CRÍTICA
DE EL
MAESTRO CAÑABATE
Ignacio de Cossío
Tauromaquia
De la prosa y la espada
Un libro resucita a Antonio
Díaz Cañabate,
maestro de la crítica taurina.
Por Jacques DURAND
Jueves, 12 de mayo de 2005, Diario Libération
Fumaba
puros Farias, bebía vino de Valdepeñas, escribía
frases breves y tenía once nombres: Antonio,
Joaquín, Donato, Francisco, José, Agustín, Emilio,
Juan, Ignacio, Ramón y cómo no Isidro, por Madrid y
su santo patrón. Sin embargo, él era “El Caña”:
Antonio Díaz Cañabate,
el maestro Cañabate, el mejor crítico taurino desde
la España de la posguerra hasta los años 70, poco
antes de su muerte en 1980.
¿Articulista taurino? No sólo eso.
Díaz Cañabate, licenciado en
derecho, era también crítico de teatro, cronista de
Madrid, historiador de sus tabernas como en su
“Historia de una taberna”: la taberna de Antonio
Sánchez, Calle Mesón de Paredes. Ahí sigue, tal y
como era ¿Escritor de Madrid? Sí, y agudo. Podía
redactar una crónica sobre la acera derecha de la
Castellana, hablando de la forma que los madrileños
tienen de hacerse el nudo de la corbata, de viajar
en tranvía, de desayunar tostadas o de alcanzar el
nirvana jugando al mus.
El gusto por el detalle
Un libro (1) acaba de ser dedicado a este
noctámbulo, colaborador de Le Fígaro, quien
encontraba en el espectáculo de la corrida con qué
alimentar su gusto por la observación de las
costumbres. Y viceversa.
El vio su primera
corrida en 1903, con 5 años. A golpe de pluma Mont
Blanc, sin coger realmente notas, Díaz Cañabate
modificó la manera de relatar las corridas de toros
diferenciándolo de la crónica especializada. En las
columnas de ABC o de El Ruedo, él incorporaba su
sentimiento sus impresiones, un fuerte interés por
la anécdota, el gusto por el microdetalle
sintomático. En ellas desarrollaba una inédita
libertad de tono, en este caso transformaba en
sardina, como este extracto de una crónica dedicada
al torero Solanito: “Esta mañana, tuve un momento de
inspiración. Resolví irme a Santurce a comerme unas
cuantas de sus famosas sardinas, (…) Allí estaban al
aire libre, a las puertas de un merendero, tan
plateaditas como siempre, muy bien colocadas en una
caja, a la vera de una parrilla (…) Me comí una
docena sin respirar. ¡Un día
es un día! ¡Buena sardinera al aire! Estaban
exquisitas. (…)
« Solanito » salió con muy buena voluntad, con ganas
de quedar bien, y con este su legítimo afán, quiso
hacerlo todo deprisa y corriendo. Y deprisa y
corriendo no se puede hacer nada en la vida. Ni
siquiera comer sardinas en Santurce. Las sardinas y
el toreo hay que paladearlos con el necesario reposo
(…)

- **DATOS EXTRAÍDOS**

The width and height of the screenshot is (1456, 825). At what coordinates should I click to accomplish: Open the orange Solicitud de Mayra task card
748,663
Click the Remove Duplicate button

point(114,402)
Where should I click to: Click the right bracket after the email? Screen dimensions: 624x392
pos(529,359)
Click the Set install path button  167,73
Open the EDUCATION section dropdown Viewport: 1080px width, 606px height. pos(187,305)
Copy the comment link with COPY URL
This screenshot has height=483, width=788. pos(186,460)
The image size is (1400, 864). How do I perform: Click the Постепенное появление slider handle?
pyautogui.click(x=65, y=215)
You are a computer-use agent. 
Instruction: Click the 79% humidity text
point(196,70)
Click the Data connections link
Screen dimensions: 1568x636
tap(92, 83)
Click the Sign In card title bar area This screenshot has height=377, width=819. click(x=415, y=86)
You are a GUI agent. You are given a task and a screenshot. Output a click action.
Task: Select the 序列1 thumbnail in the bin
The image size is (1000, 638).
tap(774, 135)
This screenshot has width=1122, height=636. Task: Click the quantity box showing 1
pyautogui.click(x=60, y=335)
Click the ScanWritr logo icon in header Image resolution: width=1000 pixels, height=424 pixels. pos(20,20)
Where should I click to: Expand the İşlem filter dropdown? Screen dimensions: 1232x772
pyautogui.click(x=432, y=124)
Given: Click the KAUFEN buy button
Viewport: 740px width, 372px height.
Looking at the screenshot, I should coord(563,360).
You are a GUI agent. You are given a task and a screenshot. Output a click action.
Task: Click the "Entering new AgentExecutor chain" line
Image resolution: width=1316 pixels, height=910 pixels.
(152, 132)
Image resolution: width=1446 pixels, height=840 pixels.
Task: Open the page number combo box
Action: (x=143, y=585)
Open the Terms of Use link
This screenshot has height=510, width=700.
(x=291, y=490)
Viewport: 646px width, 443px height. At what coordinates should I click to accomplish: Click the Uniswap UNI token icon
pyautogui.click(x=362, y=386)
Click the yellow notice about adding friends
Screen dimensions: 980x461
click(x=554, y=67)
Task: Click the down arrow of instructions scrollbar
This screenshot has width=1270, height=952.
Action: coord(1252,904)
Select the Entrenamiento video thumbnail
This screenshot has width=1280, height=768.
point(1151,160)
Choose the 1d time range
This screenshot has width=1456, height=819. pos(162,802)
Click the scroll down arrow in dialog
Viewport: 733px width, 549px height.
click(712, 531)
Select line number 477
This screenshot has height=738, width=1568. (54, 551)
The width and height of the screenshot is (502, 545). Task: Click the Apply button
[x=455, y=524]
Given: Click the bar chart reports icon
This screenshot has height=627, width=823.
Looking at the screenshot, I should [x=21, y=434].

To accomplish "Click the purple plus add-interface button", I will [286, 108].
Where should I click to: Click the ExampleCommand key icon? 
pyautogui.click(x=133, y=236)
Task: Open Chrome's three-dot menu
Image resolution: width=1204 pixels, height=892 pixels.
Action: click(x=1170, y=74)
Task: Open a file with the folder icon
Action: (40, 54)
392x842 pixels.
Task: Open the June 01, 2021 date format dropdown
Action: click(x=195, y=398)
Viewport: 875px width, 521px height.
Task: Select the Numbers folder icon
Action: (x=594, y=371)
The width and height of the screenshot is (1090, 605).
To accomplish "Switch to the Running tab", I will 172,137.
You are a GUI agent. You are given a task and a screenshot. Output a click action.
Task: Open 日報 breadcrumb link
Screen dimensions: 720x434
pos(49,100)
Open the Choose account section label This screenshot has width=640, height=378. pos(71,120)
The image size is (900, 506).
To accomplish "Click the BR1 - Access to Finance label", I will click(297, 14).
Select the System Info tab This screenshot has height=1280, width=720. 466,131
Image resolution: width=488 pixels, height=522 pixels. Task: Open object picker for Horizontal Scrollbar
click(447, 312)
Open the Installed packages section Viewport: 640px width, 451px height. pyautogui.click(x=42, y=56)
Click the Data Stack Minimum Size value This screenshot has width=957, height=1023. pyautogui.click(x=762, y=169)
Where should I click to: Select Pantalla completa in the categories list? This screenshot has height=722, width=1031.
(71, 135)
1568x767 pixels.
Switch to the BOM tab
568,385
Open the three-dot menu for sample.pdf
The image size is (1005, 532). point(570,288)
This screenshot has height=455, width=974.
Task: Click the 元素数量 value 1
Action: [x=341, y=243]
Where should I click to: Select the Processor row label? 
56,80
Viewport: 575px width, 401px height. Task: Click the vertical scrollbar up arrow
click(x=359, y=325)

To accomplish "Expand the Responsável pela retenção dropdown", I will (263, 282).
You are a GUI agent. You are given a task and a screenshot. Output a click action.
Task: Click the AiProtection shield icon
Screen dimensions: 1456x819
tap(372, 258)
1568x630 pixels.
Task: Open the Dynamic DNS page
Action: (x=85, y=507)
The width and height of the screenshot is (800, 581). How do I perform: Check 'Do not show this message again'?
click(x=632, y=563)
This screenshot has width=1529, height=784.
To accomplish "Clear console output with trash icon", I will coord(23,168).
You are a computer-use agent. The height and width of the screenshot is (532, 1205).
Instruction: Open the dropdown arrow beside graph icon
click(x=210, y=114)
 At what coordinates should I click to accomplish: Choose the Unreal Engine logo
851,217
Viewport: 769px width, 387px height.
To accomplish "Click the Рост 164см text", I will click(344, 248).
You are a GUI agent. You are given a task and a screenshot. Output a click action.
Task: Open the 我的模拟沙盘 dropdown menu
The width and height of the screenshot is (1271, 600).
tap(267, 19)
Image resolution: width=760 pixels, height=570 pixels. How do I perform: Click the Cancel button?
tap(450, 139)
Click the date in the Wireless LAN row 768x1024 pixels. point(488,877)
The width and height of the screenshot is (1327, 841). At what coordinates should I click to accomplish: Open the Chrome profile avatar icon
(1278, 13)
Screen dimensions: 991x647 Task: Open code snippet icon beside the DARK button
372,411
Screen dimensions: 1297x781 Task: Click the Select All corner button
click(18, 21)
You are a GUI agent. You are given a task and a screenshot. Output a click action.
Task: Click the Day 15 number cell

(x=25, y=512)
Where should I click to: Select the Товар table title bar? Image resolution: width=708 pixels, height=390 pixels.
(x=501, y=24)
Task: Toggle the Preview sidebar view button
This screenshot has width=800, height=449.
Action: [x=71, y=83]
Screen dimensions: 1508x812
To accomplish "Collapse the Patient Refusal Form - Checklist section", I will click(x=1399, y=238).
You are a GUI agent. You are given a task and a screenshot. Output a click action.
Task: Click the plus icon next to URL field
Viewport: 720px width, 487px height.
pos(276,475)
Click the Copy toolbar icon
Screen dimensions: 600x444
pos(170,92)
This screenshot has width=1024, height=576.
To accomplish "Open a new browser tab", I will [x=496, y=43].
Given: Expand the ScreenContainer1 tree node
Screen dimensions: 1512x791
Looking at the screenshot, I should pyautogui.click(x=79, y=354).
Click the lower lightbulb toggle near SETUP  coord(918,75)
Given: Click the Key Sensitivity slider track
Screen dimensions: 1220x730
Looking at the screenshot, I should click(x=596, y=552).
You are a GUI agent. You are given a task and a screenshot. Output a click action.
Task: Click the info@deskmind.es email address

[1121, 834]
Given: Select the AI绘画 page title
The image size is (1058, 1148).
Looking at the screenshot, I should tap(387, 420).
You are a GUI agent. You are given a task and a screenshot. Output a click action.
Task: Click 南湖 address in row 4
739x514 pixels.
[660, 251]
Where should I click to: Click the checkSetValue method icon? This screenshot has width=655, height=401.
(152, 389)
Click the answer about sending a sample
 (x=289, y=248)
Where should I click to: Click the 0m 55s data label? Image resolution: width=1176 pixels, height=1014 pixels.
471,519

- **TAREAS A REALIZAR**
A - Según el texto sobre Díaz Cañabate, ¿en qué año vio su primera corrida y qué edad tenía?
B - Enumera lo que Díaz Cañabate incorporaba en sus columnas de ABC o de El Ruedo, según el texto sobre este crítico taurino.
C - Prosigue el artículo sobre Díaz Cañabate a partir de donde se interrumpe.

- **RESULTADOS FINALES**
A - Vio su primera corrida en 1903, con 5 años.

B - Su sentimiento, sus impresiones, un fuerte interés por la anécdota y el gusto por el microdetalle sintomático.

C -
Domingo Ortega fue torero-culto de Díaz Cañabate, al
mismo tiempo que el amigo con el que compartiría el
cocido, el “pot-an-fe de Madrid”. Para El Caña,
Domingo Ortega era “un gran maestro de la elegancia
y de la vida” y “contrariamente a lo que pensaban
las mujeres, no un hombre de pasiones, pero hombre
de una sola pasión: los toros. A los toros entregó
su vida, su corazón”. Lo que Cañabate admiraba de
Domingo Ortega, hijo de agricultores, era su cultura
intelectual, su simplicidad, su sinceridad, su
precisión intelectual y esa mezcla delante de los
toros de dureza y dulzura. En suma, su gusto por
Castilla, por esa Castilla seca y seria y ruda que
el cronista descubrió en el arte sin floritura del
torero de Borox, cerca de Toledo, incluso en su
rostro: “El rostro de Domingo Ortega es, como le
dije a Ignacio de Cossío, todo el paisaje de Borox.
En los ojos del gran torero, duros, intensos,
fuertes, pero a veces con las delicadezas que los
endulzan, encontramos todo el horizonte de las
tierras de Castilla”.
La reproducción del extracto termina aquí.